Here’s my thing: I’m a believer that when men want to take you out, they ask you out—the He’s Just Not That Into You theory. If this guy really wants to have that Guacamole-off, he should call or email or text and ask you. He’s the one who brought it up, so he should be the one doing the work!

If, however, you’re more the, “Oh, what the hell, I’m a modern woman and I’d rather find out once and for all” type, here’s what I’d suggest: If you Facebook message him, provide a direct invite—and I mean a direct invite. Don’t just say, “You should come to Los Feliz sometime,” which still leaves things hanging. Instead, say something like, “What are you up to next Tuesday?” and have some idea for something to do—just the two of you—like a specific sushi happy hour or, of course, that guacamole-off. Then he’ll either accept or he’ll decline and you’ll know if he’s either into you or if he’s not. You either stay or you go. You either chop some avocados or you don’t.

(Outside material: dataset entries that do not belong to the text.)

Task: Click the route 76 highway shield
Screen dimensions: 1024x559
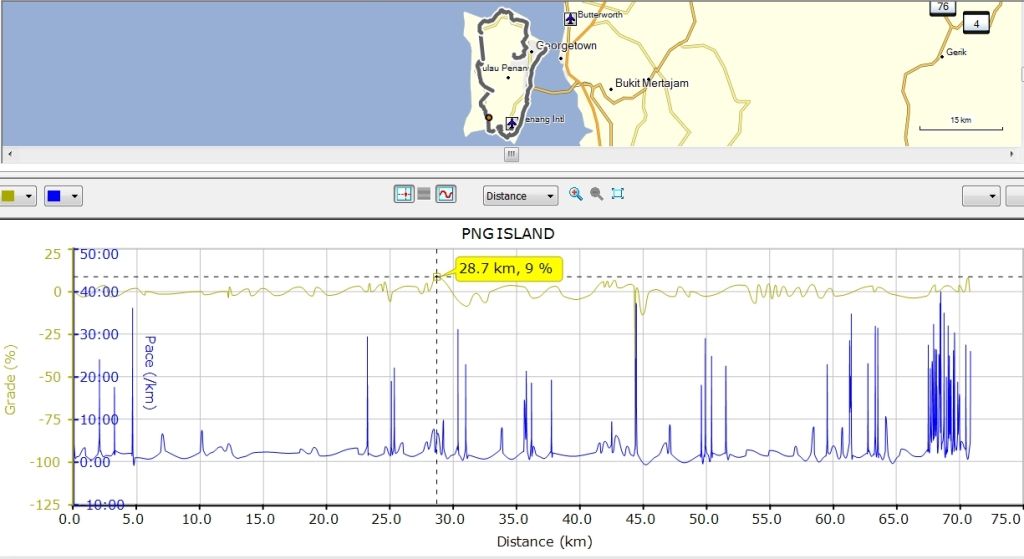Action: point(941,7)
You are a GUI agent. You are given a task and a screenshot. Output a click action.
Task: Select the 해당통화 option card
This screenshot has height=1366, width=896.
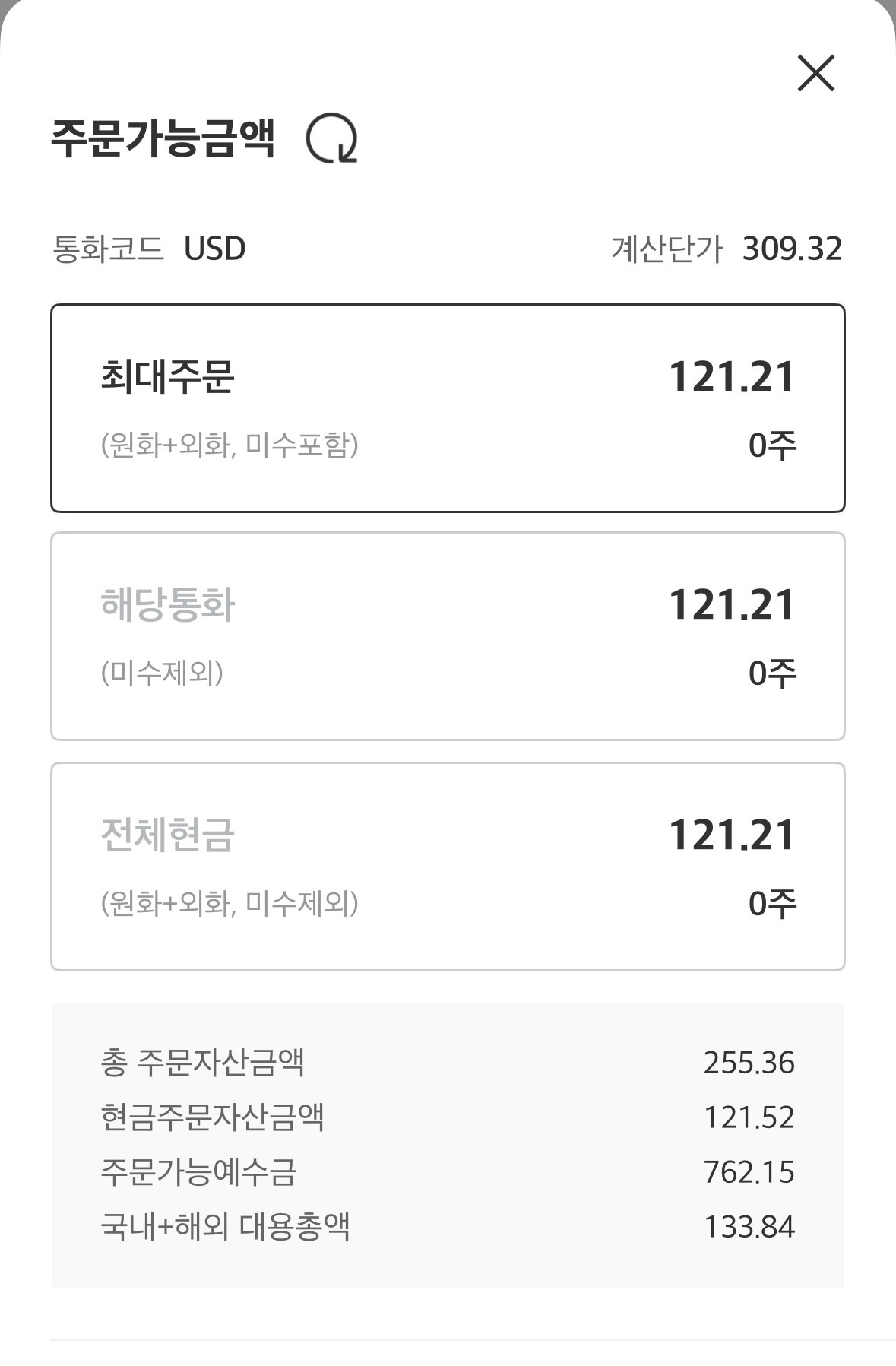448,636
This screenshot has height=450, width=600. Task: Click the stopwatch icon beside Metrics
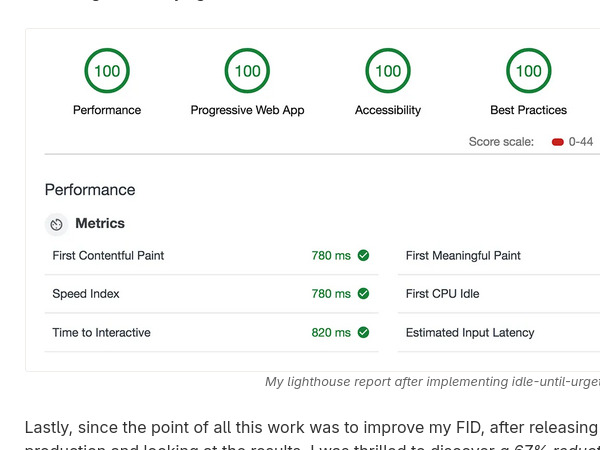[57, 224]
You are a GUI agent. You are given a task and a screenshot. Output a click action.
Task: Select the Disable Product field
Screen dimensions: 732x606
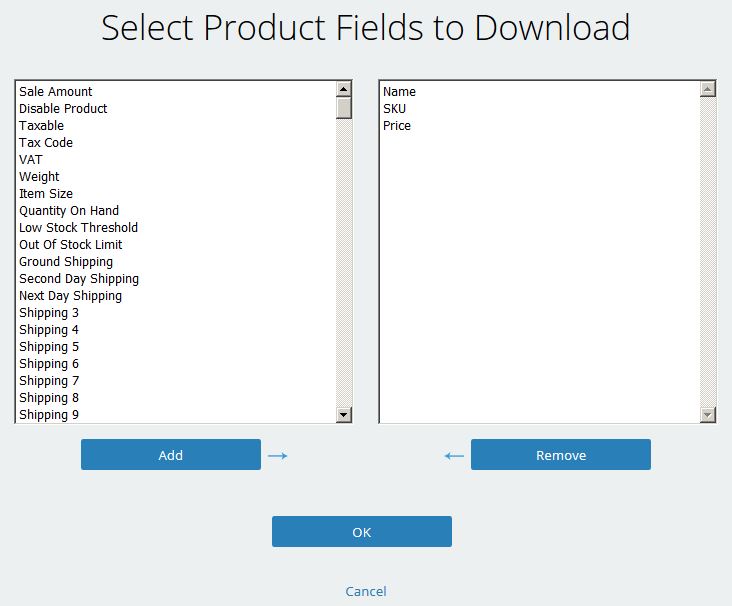176,108
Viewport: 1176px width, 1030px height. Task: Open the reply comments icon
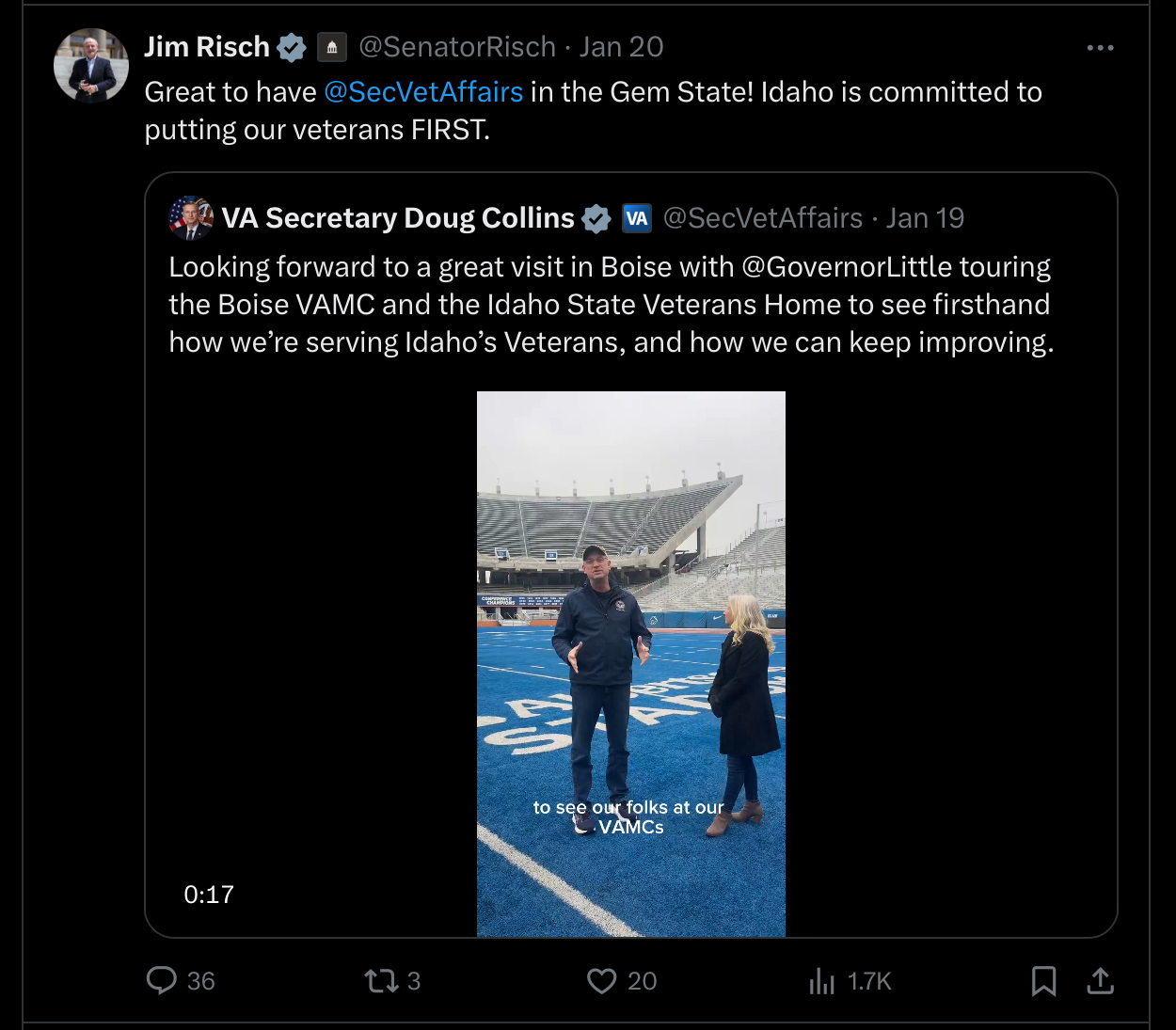(162, 981)
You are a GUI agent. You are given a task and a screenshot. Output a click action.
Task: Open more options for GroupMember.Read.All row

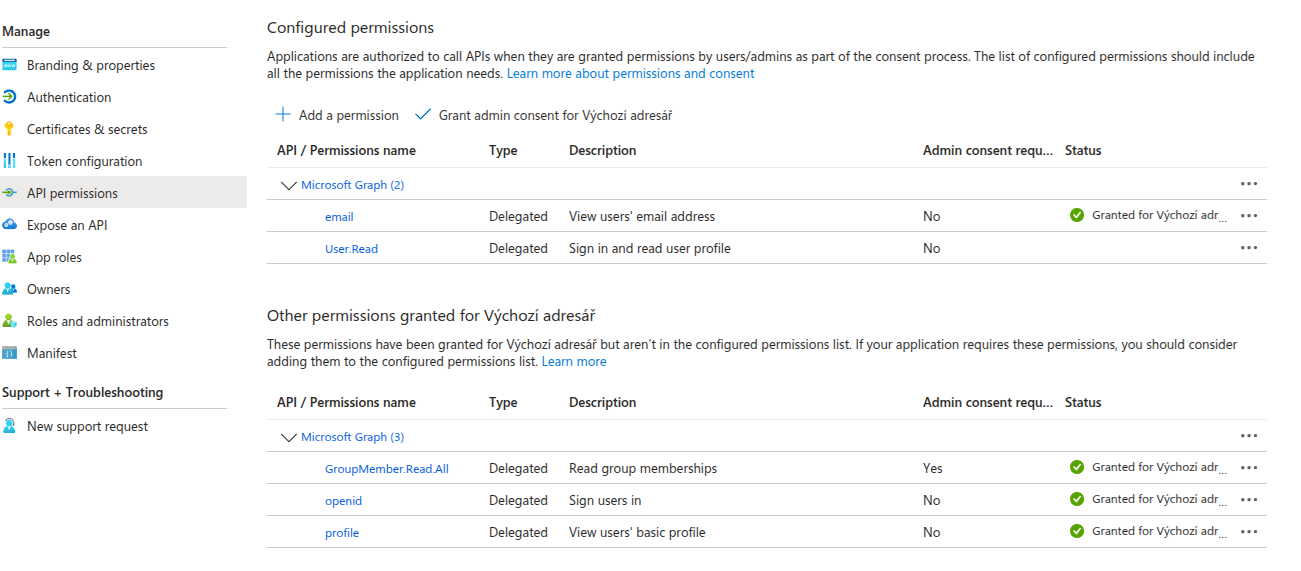tap(1248, 468)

What you don’t want is for the two of you to randomly reference maybe hanging out some day for the next four months and it just fizzling into nothing. Why? Because all the little things you do along the way to a date add up to something big. Every text you send, every Facebook posting you reply to, every date you jump at, these are all creating an impression of you as a whole. And letting a guy drag out the social media communication for days or weeks or months is only creating the impression of you that you can be dragged along. Don’t let him do that! So make your decision and make it fast. Either you ask him out or you lose his number and see if he comes to his senses.

The news might not be good after you strike the gavel with your decision, but at least you will know either way if this is going to happen right now. And once you know, you can either give him a shot at your heart, or keep it wide open for someone else who can better appreciate it!